The Treasury Department declined to respond to Varoufakis’ characterization of U.S. policy toward Greece, pointing instead to an official read-out of Secretary Jack Lew’s Thursday phone conversation with Greek prime minister Alexis Tsipras. Lew emphasized “the importance of Europe following through on its commitment to put Greece’s debt on a sustainable path through meaningful debt relief, adding that all parties need to be flexible to successfully conclude the negotiations,” according to Treasury.
Varoufakis’ account is consistent, however, with what The Huffington Post reported in July.
“I believe that the United States delineated different problems in the European periphery and decided to put all its eggs in other baskets and not in any basket that contained Greece or the eurozone.”
A case can certainly be made that the United States has an interest in Germany relaxing its insistence on massive fiscal austerity in exchange for emergency loans. Europe’s three consecutive bailout packages for Greece -- a member of NATO -- have succeeded in shoring up the largely German and French banks to whom Greece owed its debts, but shrunk the Greek economy by an order of magnitude, causing untold human suffering.
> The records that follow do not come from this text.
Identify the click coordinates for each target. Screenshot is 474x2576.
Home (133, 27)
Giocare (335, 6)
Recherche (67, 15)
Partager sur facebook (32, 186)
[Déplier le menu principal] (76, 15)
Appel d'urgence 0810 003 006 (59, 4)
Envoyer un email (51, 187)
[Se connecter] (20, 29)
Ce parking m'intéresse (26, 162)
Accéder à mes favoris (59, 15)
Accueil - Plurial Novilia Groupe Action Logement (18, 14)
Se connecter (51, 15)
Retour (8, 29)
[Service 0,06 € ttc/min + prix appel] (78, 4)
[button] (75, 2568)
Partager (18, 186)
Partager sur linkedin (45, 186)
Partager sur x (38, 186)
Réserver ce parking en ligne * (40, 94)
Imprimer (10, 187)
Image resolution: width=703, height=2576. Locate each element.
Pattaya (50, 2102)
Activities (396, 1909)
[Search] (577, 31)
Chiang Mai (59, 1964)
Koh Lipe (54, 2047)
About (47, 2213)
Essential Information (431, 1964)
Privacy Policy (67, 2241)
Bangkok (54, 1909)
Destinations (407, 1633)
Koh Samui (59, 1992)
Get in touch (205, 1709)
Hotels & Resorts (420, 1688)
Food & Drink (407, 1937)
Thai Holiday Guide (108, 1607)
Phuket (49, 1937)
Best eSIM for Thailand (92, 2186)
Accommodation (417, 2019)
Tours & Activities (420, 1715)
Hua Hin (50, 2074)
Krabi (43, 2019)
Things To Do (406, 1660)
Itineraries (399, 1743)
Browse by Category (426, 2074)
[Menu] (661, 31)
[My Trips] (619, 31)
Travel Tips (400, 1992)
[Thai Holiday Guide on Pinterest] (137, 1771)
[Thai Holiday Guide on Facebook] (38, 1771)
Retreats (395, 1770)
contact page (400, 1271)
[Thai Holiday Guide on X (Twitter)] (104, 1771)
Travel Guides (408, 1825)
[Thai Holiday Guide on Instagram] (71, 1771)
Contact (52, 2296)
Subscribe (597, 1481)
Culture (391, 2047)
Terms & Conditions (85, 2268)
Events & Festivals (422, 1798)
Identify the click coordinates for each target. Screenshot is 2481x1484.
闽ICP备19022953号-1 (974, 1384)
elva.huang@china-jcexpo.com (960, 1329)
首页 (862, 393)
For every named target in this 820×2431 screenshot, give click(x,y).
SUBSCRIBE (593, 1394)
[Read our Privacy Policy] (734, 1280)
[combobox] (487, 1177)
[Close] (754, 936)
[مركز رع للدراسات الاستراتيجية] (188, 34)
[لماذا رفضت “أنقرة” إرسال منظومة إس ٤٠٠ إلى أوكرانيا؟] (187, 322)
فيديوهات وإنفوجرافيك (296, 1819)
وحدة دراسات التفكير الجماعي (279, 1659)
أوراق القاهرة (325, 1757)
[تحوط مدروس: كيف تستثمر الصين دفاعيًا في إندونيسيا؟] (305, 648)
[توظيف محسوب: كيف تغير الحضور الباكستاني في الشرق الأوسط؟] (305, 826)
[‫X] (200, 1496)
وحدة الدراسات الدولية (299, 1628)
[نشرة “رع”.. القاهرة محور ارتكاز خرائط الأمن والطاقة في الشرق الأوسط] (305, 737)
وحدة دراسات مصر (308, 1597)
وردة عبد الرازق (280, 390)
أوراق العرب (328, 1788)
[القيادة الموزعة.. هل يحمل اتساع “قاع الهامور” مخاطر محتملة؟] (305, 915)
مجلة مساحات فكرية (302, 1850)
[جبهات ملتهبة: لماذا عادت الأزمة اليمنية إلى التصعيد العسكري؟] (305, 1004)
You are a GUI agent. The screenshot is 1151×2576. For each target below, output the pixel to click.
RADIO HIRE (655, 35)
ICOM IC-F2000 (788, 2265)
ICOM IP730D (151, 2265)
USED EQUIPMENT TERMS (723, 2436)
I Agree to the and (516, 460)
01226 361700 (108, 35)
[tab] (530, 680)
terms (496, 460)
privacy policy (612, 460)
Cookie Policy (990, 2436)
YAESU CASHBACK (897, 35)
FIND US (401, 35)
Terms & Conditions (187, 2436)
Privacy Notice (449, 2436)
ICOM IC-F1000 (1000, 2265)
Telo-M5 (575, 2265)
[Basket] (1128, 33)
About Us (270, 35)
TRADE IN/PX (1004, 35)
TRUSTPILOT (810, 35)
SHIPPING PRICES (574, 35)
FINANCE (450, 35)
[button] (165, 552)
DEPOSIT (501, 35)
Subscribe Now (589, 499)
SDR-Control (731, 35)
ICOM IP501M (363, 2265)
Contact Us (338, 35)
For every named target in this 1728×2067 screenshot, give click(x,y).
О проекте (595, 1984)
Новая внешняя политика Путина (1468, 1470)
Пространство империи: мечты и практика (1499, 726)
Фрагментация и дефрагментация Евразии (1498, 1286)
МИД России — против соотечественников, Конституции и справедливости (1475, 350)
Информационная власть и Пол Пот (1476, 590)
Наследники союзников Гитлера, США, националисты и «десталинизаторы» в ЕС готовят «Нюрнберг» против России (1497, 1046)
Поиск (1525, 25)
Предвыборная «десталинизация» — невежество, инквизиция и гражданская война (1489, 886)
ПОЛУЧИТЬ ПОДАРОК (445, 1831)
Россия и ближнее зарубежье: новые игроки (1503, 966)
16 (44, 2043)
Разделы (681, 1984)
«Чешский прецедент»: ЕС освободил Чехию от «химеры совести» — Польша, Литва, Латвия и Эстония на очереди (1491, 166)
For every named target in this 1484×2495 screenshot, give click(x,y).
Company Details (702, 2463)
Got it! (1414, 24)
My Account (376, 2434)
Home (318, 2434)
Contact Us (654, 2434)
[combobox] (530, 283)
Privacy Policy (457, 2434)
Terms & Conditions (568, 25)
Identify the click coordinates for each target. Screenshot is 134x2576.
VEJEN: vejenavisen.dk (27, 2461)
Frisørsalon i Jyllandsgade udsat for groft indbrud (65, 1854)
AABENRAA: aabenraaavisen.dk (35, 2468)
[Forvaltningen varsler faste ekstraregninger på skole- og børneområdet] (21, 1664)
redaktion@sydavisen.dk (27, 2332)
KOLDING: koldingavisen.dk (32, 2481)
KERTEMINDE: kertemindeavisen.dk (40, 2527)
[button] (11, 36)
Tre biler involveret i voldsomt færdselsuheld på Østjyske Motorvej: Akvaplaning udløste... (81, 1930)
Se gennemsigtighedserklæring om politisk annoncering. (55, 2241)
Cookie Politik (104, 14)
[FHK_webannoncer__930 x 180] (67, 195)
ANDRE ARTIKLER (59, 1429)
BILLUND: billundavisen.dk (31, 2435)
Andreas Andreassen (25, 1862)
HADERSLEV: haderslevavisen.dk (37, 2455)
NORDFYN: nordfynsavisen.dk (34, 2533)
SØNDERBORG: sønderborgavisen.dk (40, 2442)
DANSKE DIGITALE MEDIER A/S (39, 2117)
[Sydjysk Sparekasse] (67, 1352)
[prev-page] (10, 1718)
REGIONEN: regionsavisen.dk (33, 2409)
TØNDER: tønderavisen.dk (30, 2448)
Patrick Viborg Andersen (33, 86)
Even the country’s creditors are unsure if it will ever be able to repay its debts to them and return to borrowing on the private credit markets.
Although Greece’s economy is very small in the global picture, many economic analysts blame German-driven fiscal belt-tightening across the continent for a sluggish and fitful economic recovery. Europe’s economic malaise has left it ill-prepared to weather a global slowdown, which is prompting concerns at the Federal Reserve about the economic outlook for the United States.
Now Greece is on the front line of a refugee crisis caused largely by turmoil in the Middle East that has generated geopolitical shockwaves. Absorbing the wave of asylum-seekers, mostly headed to wealthier European nations, has put additional strain on the Greek economy.
President Barack Obama offered stinging criticism of Germany’s treatment of Greece in February 2015 remarks.
But as the crisis escalated, the Obama administration declined to speak out.
Only in late June and July, when Germany and other international creditors appeared prepare to force Greece out of the eurozone, with the Greek banking system on the brink of collapse, did the administration speak up.
Lew called for Greece’s creditors to allow the country to restructure its debts and for Greece to continue budgetary and economic reforms. Some experts believe the United States was behind the release of an IMF report characterizing the country’s debt as unsustainable. The report came out over European objections at the height of last-minute debt negotiations in early July.
As Varoufakis noted, though, the U.S. never exercised any real leverage over Germany to advance this goal. Experts told HuffPost in July that the White House, for example, could have offered Germany sweeteners in its trade relations or weapons sales in exchange for giving Greece better terms.